## Try it:
Only lines, not pictures: please repeat exactly the lines from the one with "Viewport: 379px width, 268px" through the end of the listing.

## Supplied records:
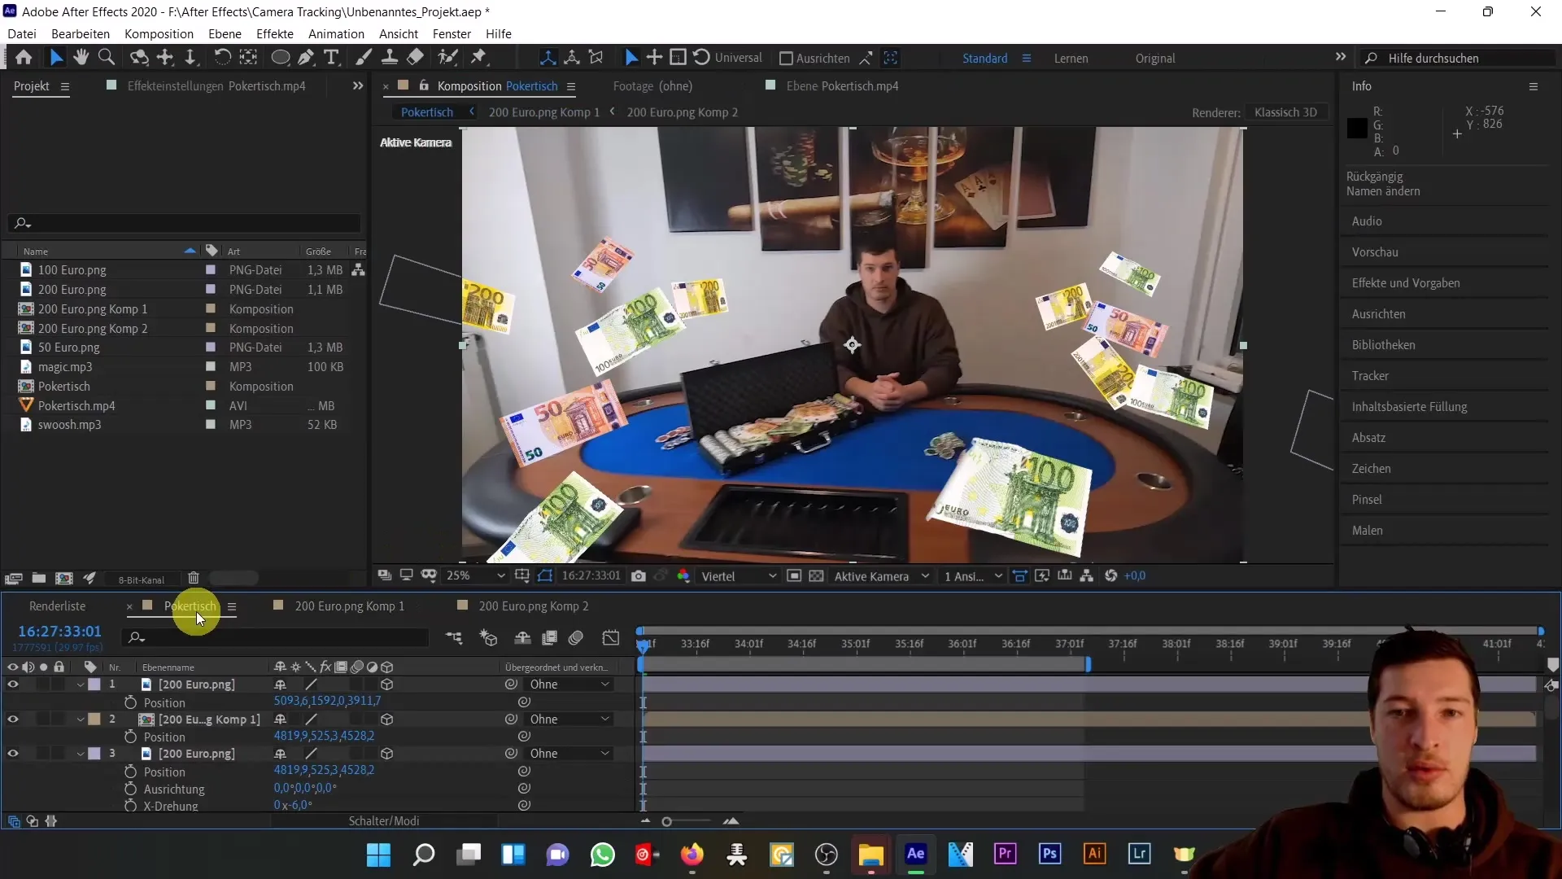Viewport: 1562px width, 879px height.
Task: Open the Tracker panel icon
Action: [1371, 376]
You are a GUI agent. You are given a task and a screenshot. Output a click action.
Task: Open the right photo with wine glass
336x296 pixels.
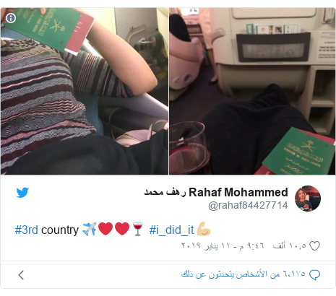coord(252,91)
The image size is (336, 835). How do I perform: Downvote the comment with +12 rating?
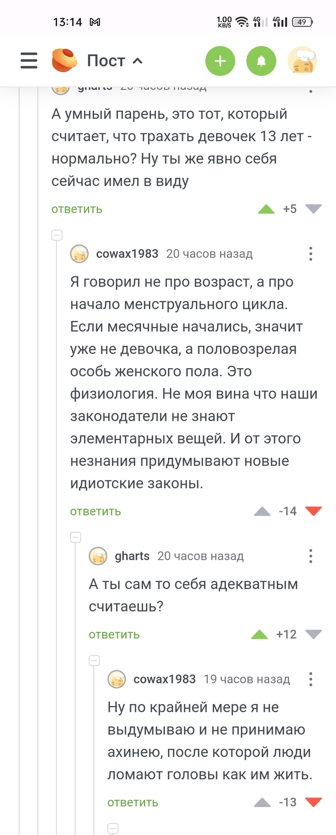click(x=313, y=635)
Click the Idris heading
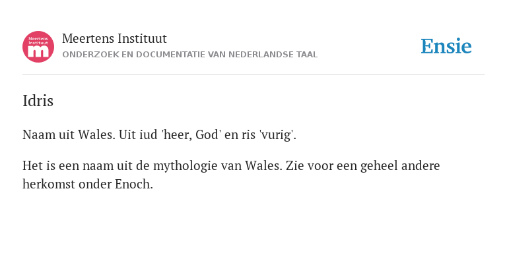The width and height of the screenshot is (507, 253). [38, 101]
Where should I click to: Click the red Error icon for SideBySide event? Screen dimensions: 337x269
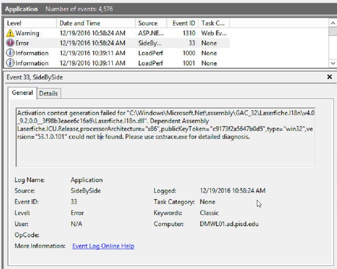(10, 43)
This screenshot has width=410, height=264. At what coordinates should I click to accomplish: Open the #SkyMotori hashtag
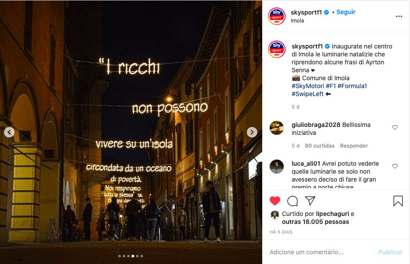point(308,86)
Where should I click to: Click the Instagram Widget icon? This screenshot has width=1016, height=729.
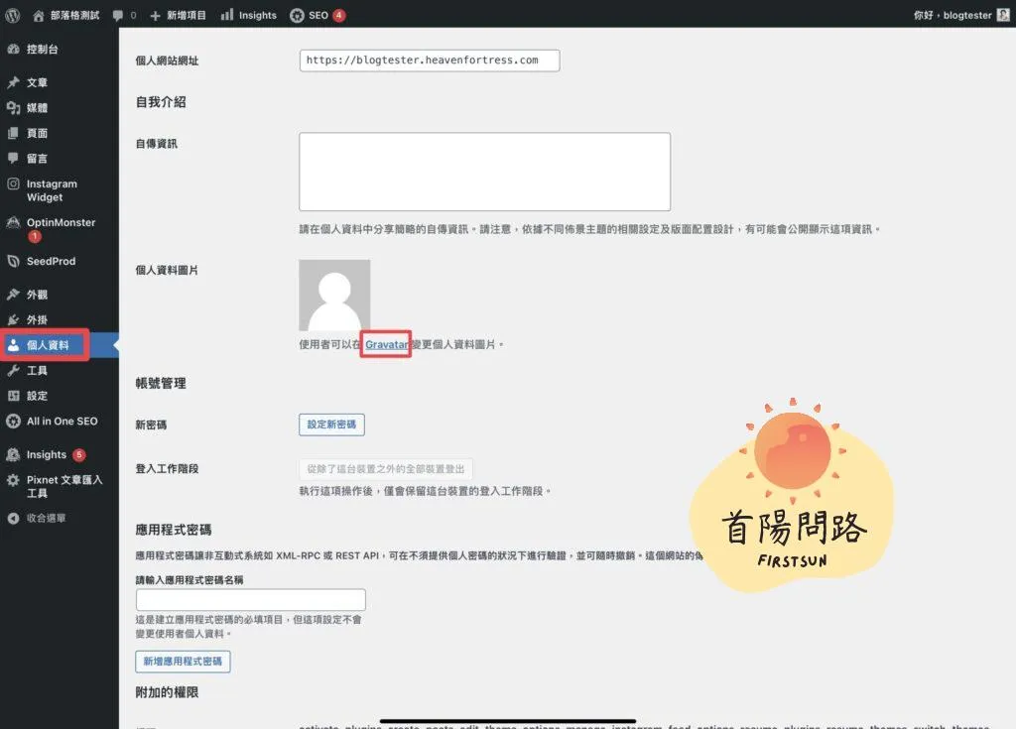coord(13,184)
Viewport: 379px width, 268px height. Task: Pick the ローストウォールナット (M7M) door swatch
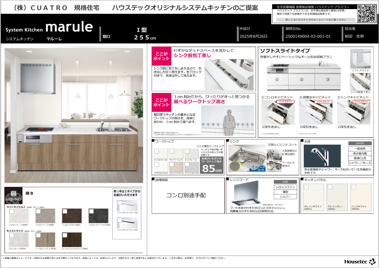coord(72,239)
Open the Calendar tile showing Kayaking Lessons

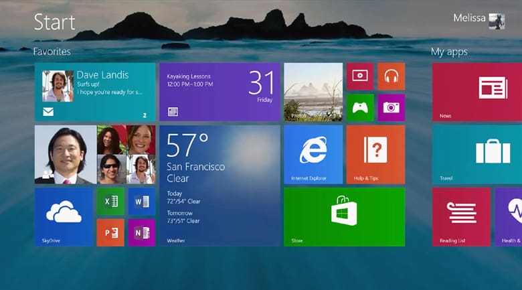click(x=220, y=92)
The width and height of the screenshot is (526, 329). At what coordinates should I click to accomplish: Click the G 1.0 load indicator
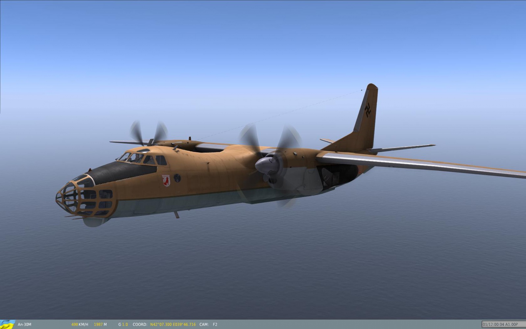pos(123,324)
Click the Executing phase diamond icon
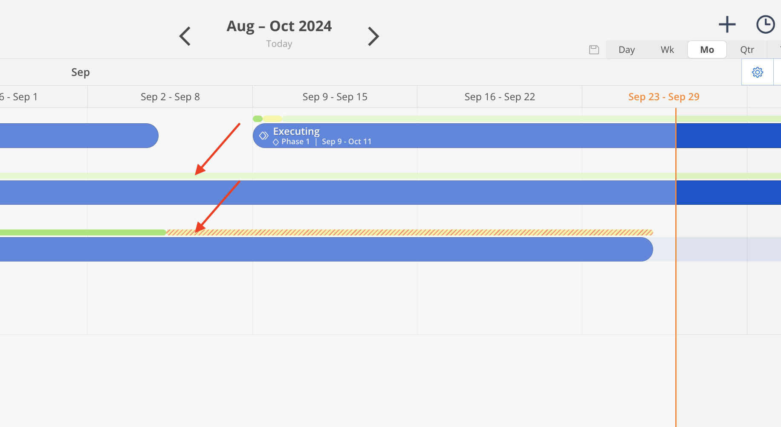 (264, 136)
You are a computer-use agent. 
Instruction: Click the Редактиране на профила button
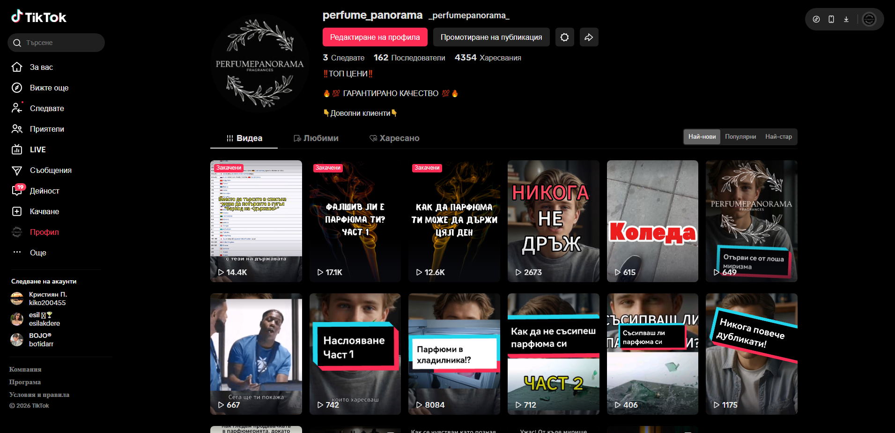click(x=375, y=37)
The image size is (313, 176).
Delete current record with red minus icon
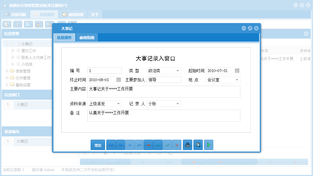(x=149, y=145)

## Result:
Viewport: 379px width, 268px height. Task: Pick the ローストウォールナット (M7M) door swatch
coord(72,239)
Open the Calendar tile showing Kayaking Lessons

click(x=220, y=92)
The width and height of the screenshot is (526, 329). At what coordinates should I click to accomplish: Click the G 1.0 load indicator
pos(123,324)
Click the Executing phase diamond icon
 (264, 136)
You are a computer-use agent. 
Instruction: Click the Редактиране на профила button
click(x=375, y=37)
The image size is (313, 176).
Delete current record with red minus icon
(x=149, y=145)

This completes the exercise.